# OBJECTIF:
Recopiez sans rien changer le passage de l'entretien ci-dessous qui va de « Je me suis retrouvé » jusqu'à « eu de souci. » inclus.

Le fait que cela soit en ternaire et le fait que je veuille faire quelque chose de relativement orchestré, je me suis rendu compte assez vite que je pouvais retomber sur quelque chose que j’avais fait sur la fin de Diva. Du coup, je me suis dit qu’il fallait que j’aille voir ailleurs. Il fallait que j’aille vers quelque chose qui soit plus épique, de l’ordre de la transe, de la répétition, quelque chose qui soit assez rapide. Ca a donné cette dernière partie qui fait assez Krautrock. Ce n’était pas ma volonté première, je ne me suis pas dit « tient on va faire une référence à cette musique. »
Quant au format de 10 minutes ?
Je me suis retrouvé avec quelque chose de relativement long. J’avais par ailleurs une idée d’introduction. Curieusement l’idée d’introduction, je l’avais depuis le départ mais je ne l’ai travaillée qu’à la fin en ayant déjà le corps de la chanson puis toute la fin. Ce qui me permettait en ayant déjà la fin, de raccorder les wagons.
La durée c’est un pur hasard. Le morceau, même en trois parties, n’aurait pu faire que six minutes. Il s’est trouvé que ça en faisait dix ou onze…
Vous avez eu une liberté totale ?
Oui, ca a toujours été le cas, quelque soit la maison de disque avec laquelle j’ai travaillé, il n’y a jamais eu de souci.
Peut-être qu’avec une maison de disque un peu plus regardante ou un petit peu plus intrusive on m’aurait dit : « ce morceau là ce serait bien de le mettre en fin de disque, comme une sorte de final un petit peu plus libre. » Moi je tenais absolument à ce que ce titre soit au milieu de l’album parce qu’il représentait la colonne vertébrale du disque, il résumait beaucoup de chose dans le disque.
La maison de disque avec laquelle je travaille actuellement qui s’appelle At(h)ome était tout à fait d’accord et n’y a vu aucun problème.
Pourquoi cette attaque des artistes français dans votre clip du titre Mon Plus Bel Incendie ?
Parce que je trouvais ça drôle. Je ne sais plus comment l’idée m’est venue, mais j’ai toujours un rapport un petit peu difficile avec la chanson. On m’a toujours catalogué comme un artiste faisant partie de cette grande famille de la chanson française, hors, j’en écoute très peu. Dans mes influences il n’y a quasiment pas de chanteurs français. Il y a quelques gens que j’admire énormément. Dans les anciens je cite souvent Léo Ferré, pour les textes Manset ou Murat, qui sont pour moi des gens qui écrivent de façon admirable. Mais tous ces gens là n’ont pas influencé ma musique. Après dans les gens en activité, qui à la limite pourraient se rapprocher un peu plus de mon univers, comme Dominique A, Bashung ou Christophe ont été ou sont très importants dans mon parcours, mais pareil ce sont des gens que j’admire mais qui ne m’ont pas influencé. Par ailleurs quand on parle de chanson française justement on ne parle pas de ces gens là. On va parler de Brel, de Brassens, chez les anciens, on va parler de Julien Clerc, Cali, Bénabar, hors ce n’est pas du tout mon monde musical. Il y a toujours eu comme ça une sorte de surprise à être catalogué dans cette famille dans laquelle je ne me reconnais pas beaucoup.

# DONNÉES FOURNIES:
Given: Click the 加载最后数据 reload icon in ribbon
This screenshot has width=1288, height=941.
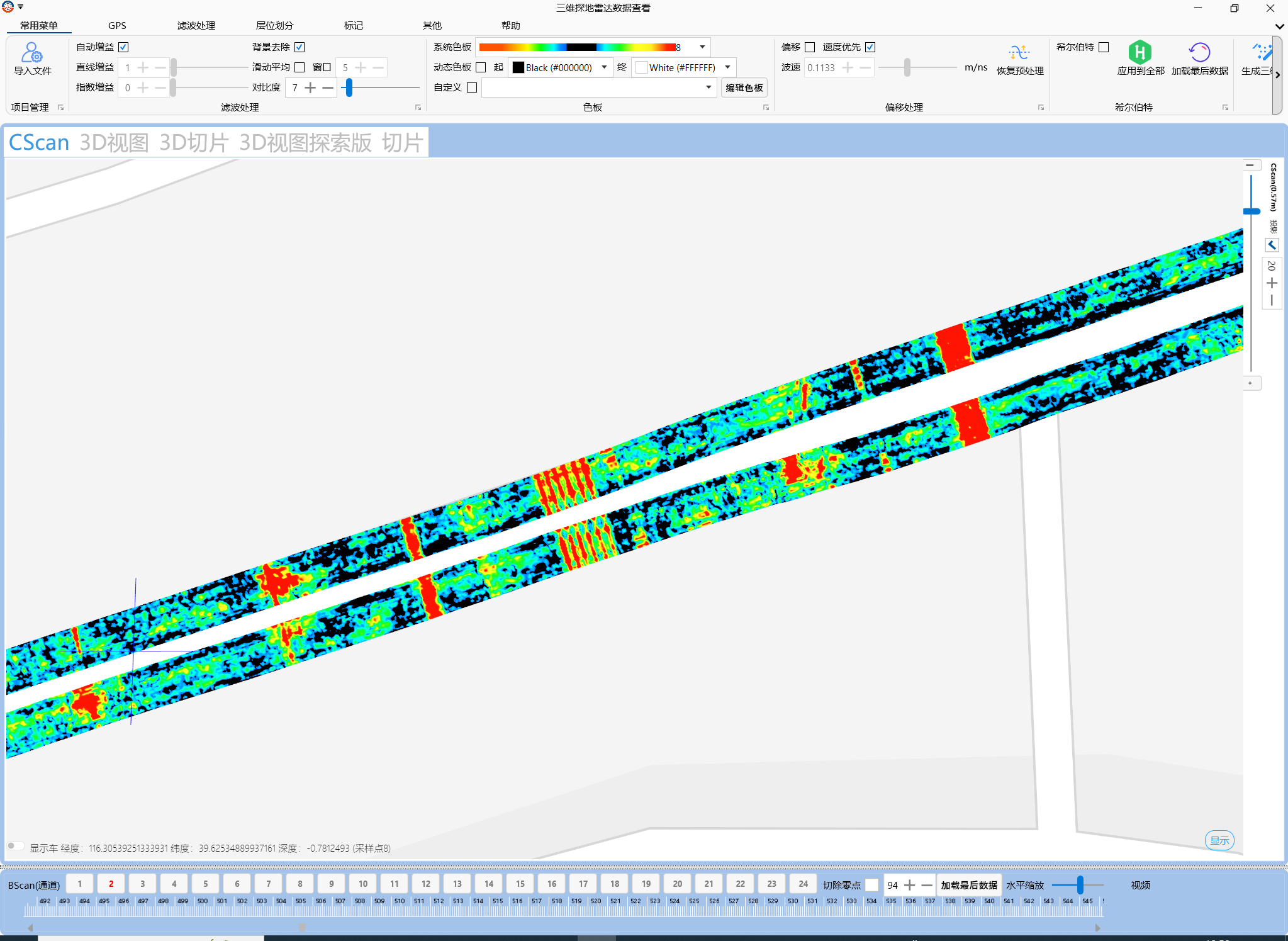Looking at the screenshot, I should [1199, 52].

# CORRIGÉ:
Je me suis retrouvé avec quelque chose de relativement long. J’avais par ailleurs une idée d’introduction. Curieusement l’idée d’introduction, je l’avais depuis le départ mais je ne l’ai travaillée qu’à la fin en ayant déjà le corps de la chanson puis toute la fin. Ce qui me permettait en ayant déjà la fin, de raccorder les wagons.
La durée c’est un pur hasard. Le morceau, même en trois parties, n’aurait pu faire que six minutes. Il s’est trouvé que ça en faisait dix ou onze…
Vous avez eu une liberté totale ?
Oui, ca a toujours été le cas, quelque soit la maison de disque avec laquelle j’ai travaillé, il n’y a jamais eu de souci.